Las compañías de alimentación y bebida así como la industria extractiva son las que esquivan con más éxito los efectos de la recesión

La diferencia es amplia respecto a las empresas con más trabajadores, que son las que se mantuvieron en mayor medida durante el pasado ejercicio a pesar de las dificultades económicas. El 94,3% de las que tienen entre 10 y 19 asalariados sobrevive mientras que el porcentaje llega al 96,7% entre las que tienen más de 20.
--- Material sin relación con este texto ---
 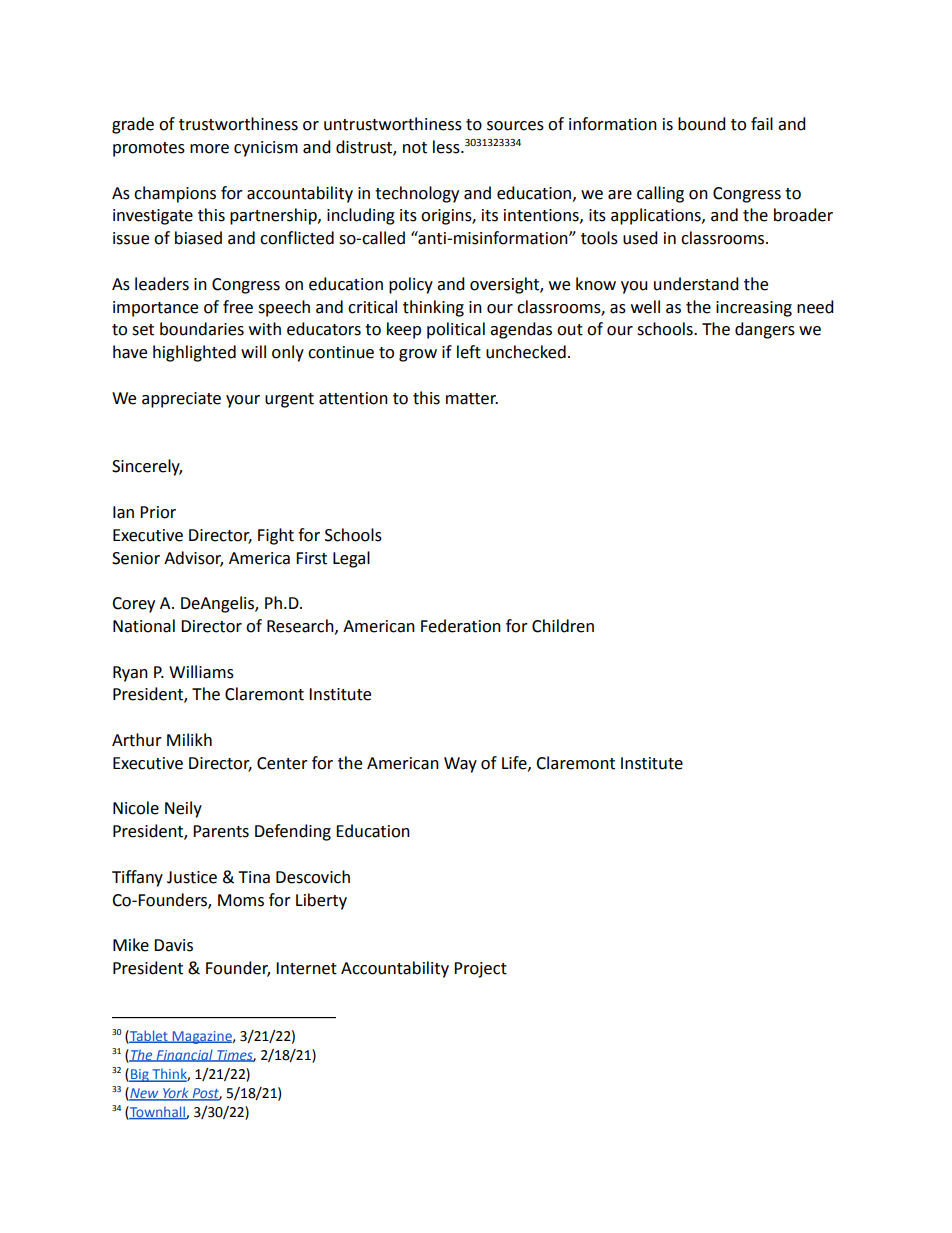 What do you see at coordinates (144, 626) in the screenshot?
I see `National` at bounding box center [144, 626].
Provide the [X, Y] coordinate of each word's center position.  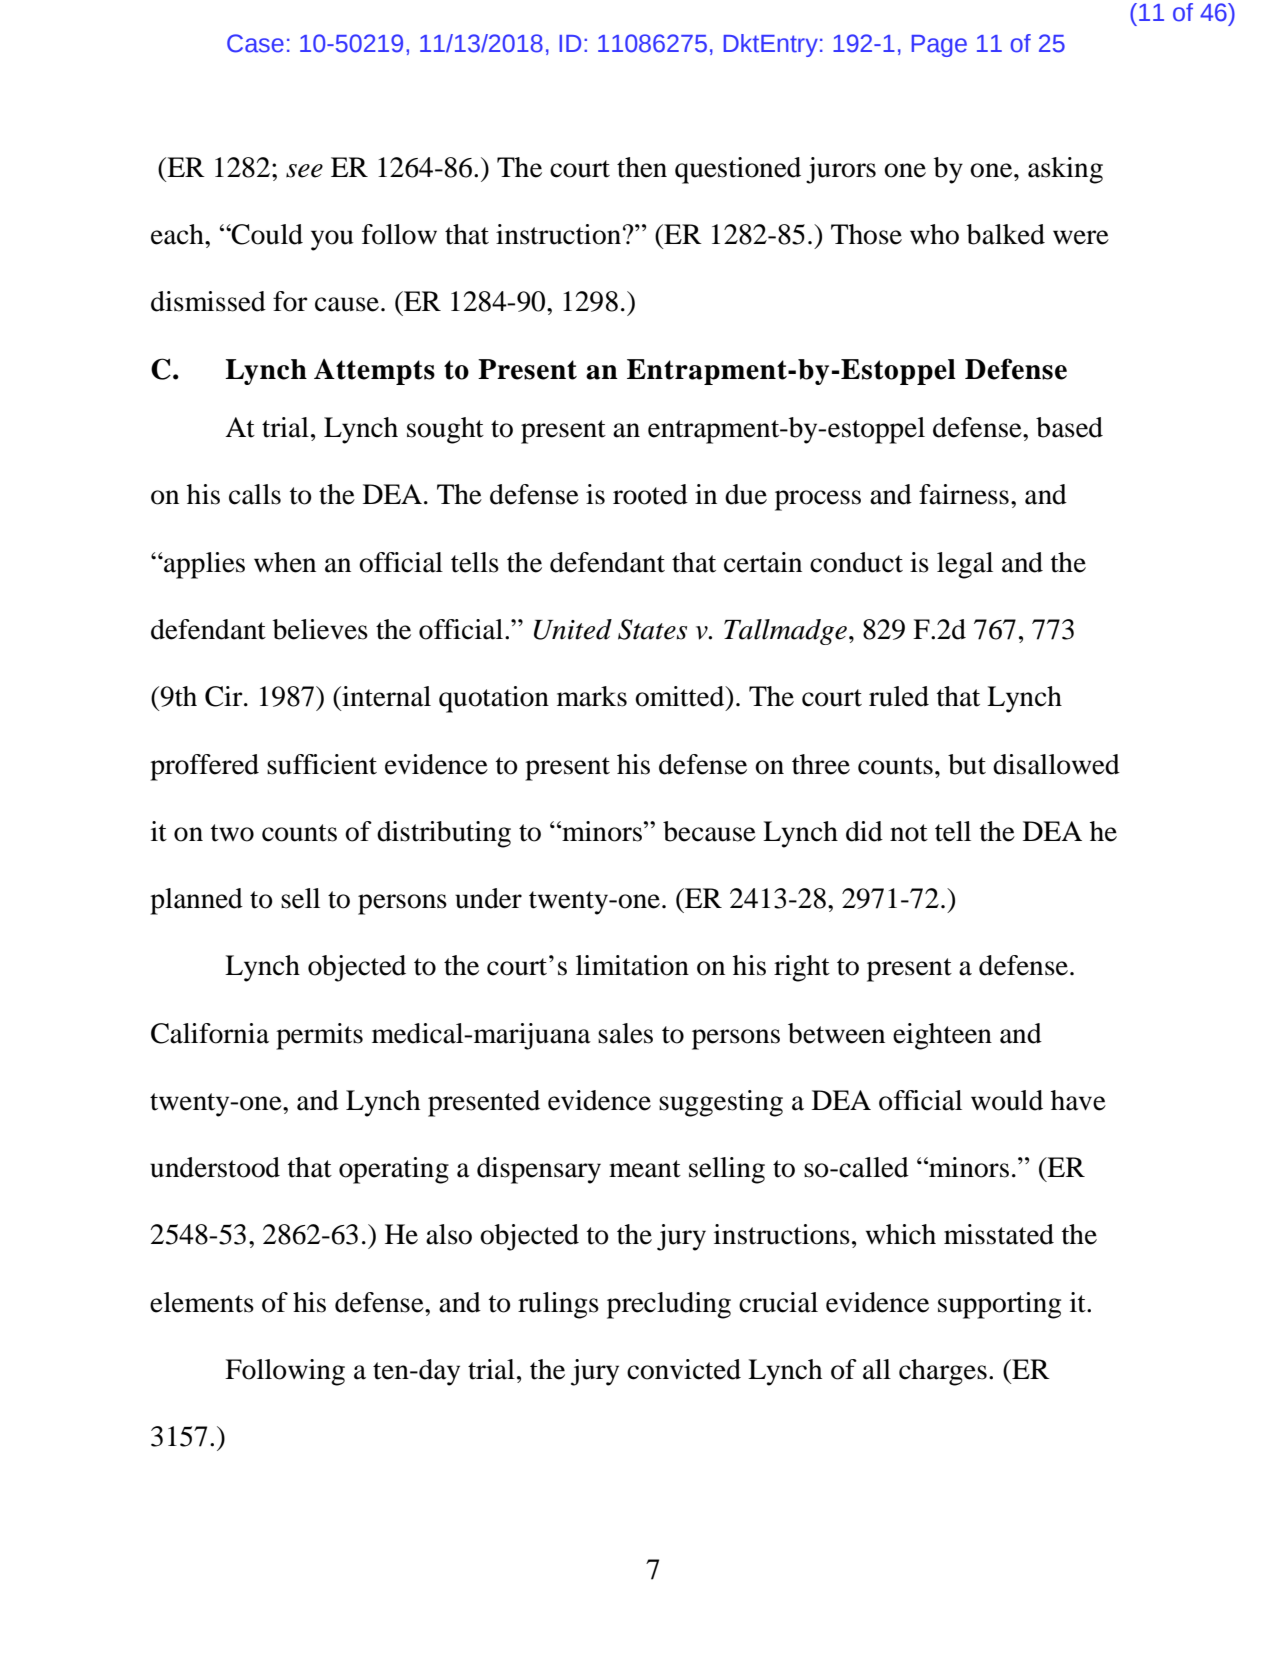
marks [592, 696]
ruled [899, 696]
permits [319, 1036]
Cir [225, 696]
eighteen [942, 1036]
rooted [650, 494]
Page [939, 46]
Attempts [374, 372]
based [1069, 427]
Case [255, 43]
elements [202, 1302]
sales [625, 1033]
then [642, 167]
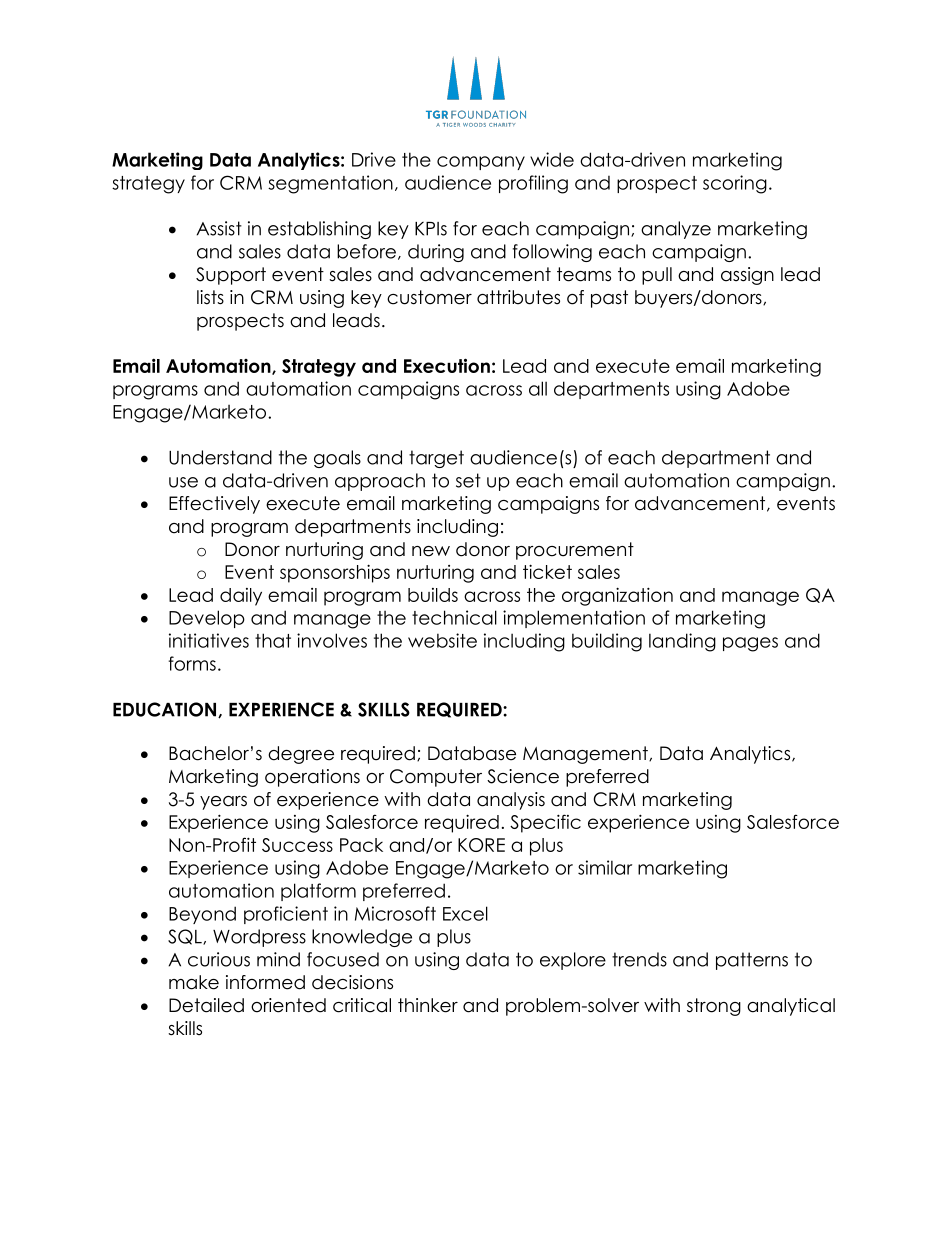 This page has height=1233, width=952. I want to click on Understand, so click(220, 457).
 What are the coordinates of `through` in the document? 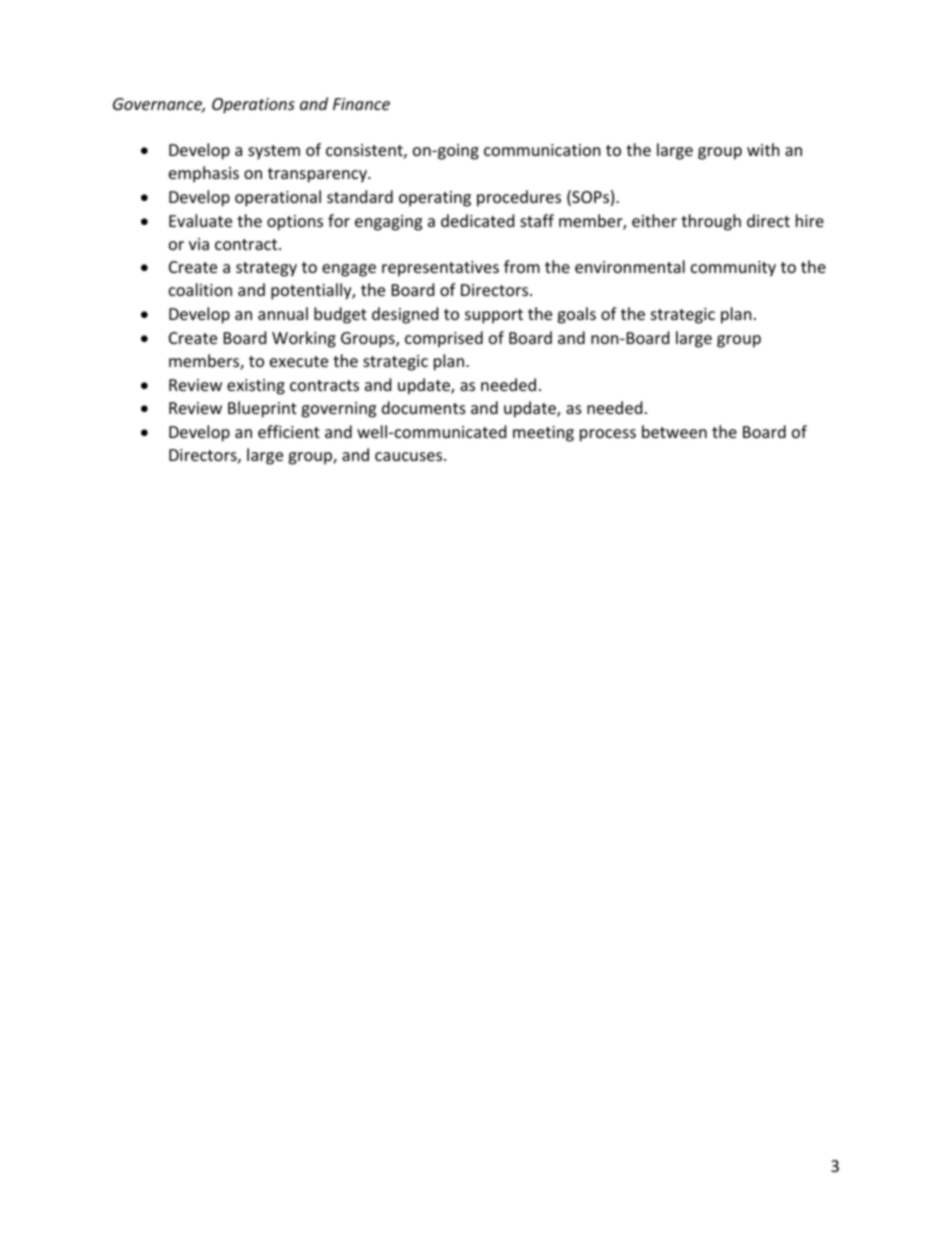 It's located at (711, 222).
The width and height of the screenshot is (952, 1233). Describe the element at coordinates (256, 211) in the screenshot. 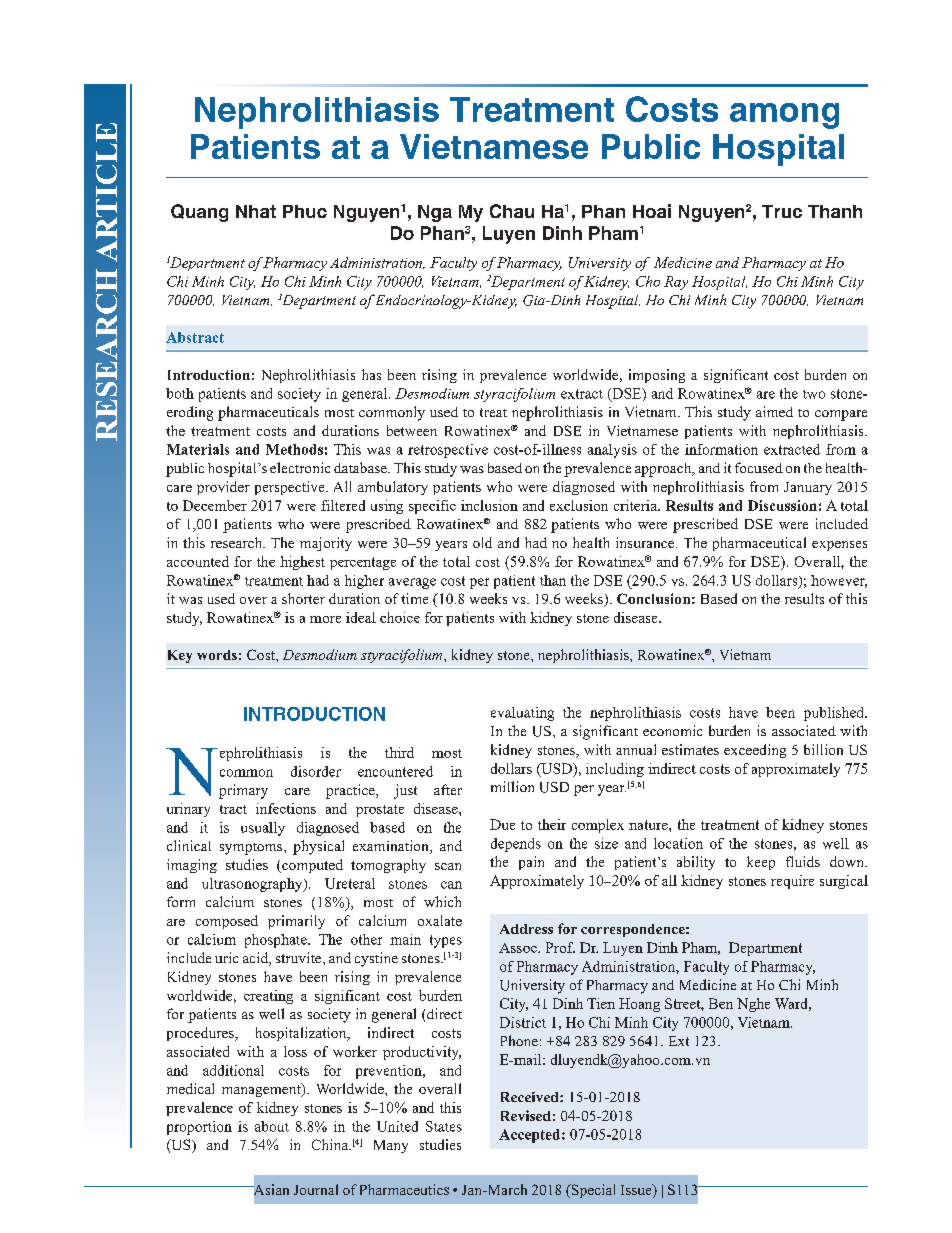

I see `Nhat` at that location.
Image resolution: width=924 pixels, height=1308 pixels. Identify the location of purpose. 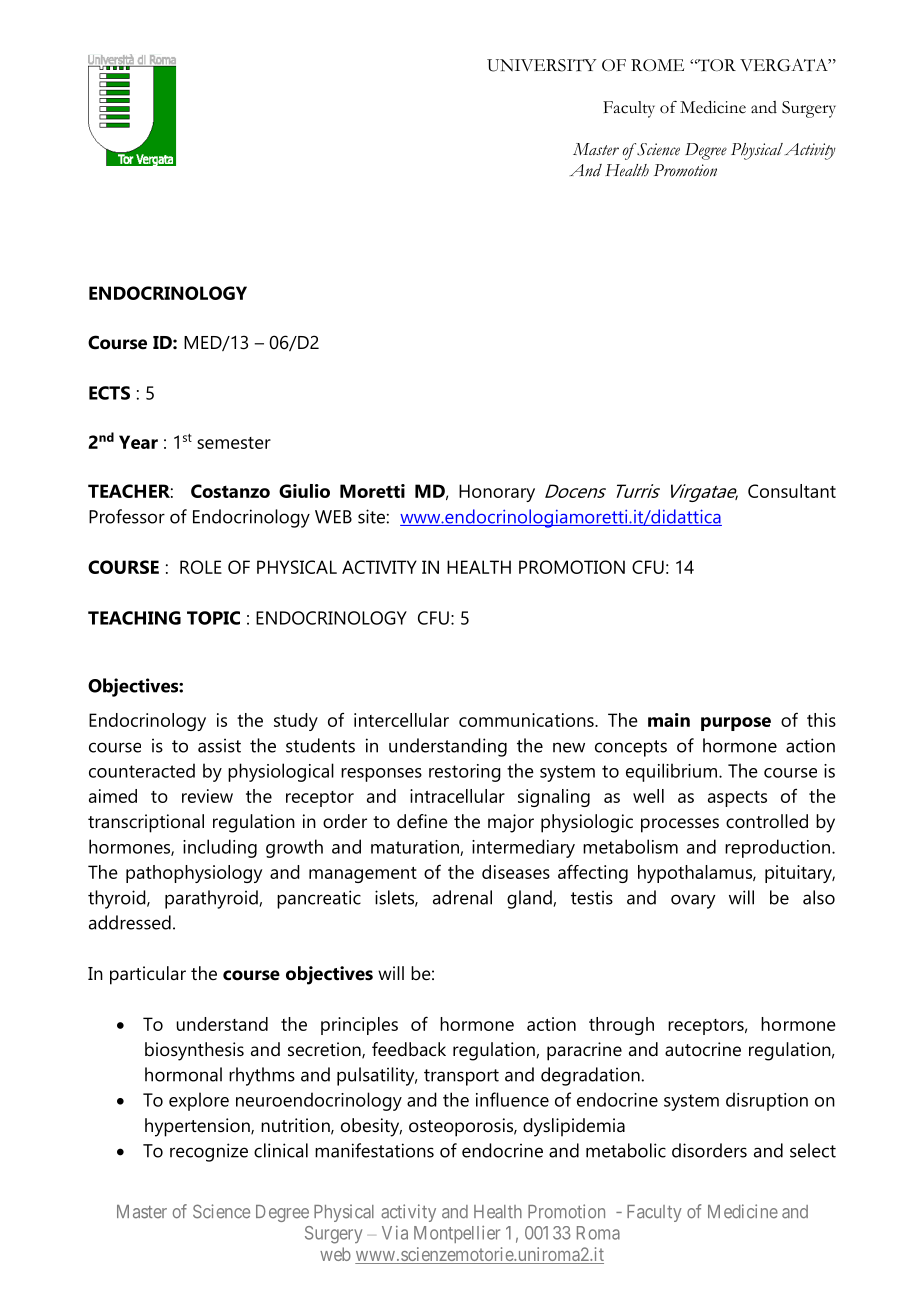
(736, 724).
Por sectores, las compañías dedicadas a la alimentación y la bebida así como a la industria extractiva son las que esquivan con más éxito los efectos de la crisis. Entre las alimentarias, el 91% se mantiene en el mercado mientras que la tasa en las extractivas llega al 90,9% y en las firmas de energía, gas y agua alcanza el 90,8%. Por contra, el comercio (81,1%), la construcción (78,5%), la hostelería y restauración (74,5%) y otras actividades de técnicos y profesionales se ven muy afectados por el cierre de empresas.

Las minipymes que siguen en activo en un porcentaje mayor son aquellas vinculadas a los sectores con más demanda y, por tanto, más posibilidades de no verse abocadas al cierre. La profesora del departamento de Economía de ESADE, Anna Laborda, cree que el Gobierno debería poner en marcha medidas que fomentasen la fusión entre las empresas más pequeñas y con más dificultades para seguir adelante. "Se debería potenciar la sinergia entre sectores y compañías para crear compañías de tamaño medio y garantizar mejor su supervivencia", indica.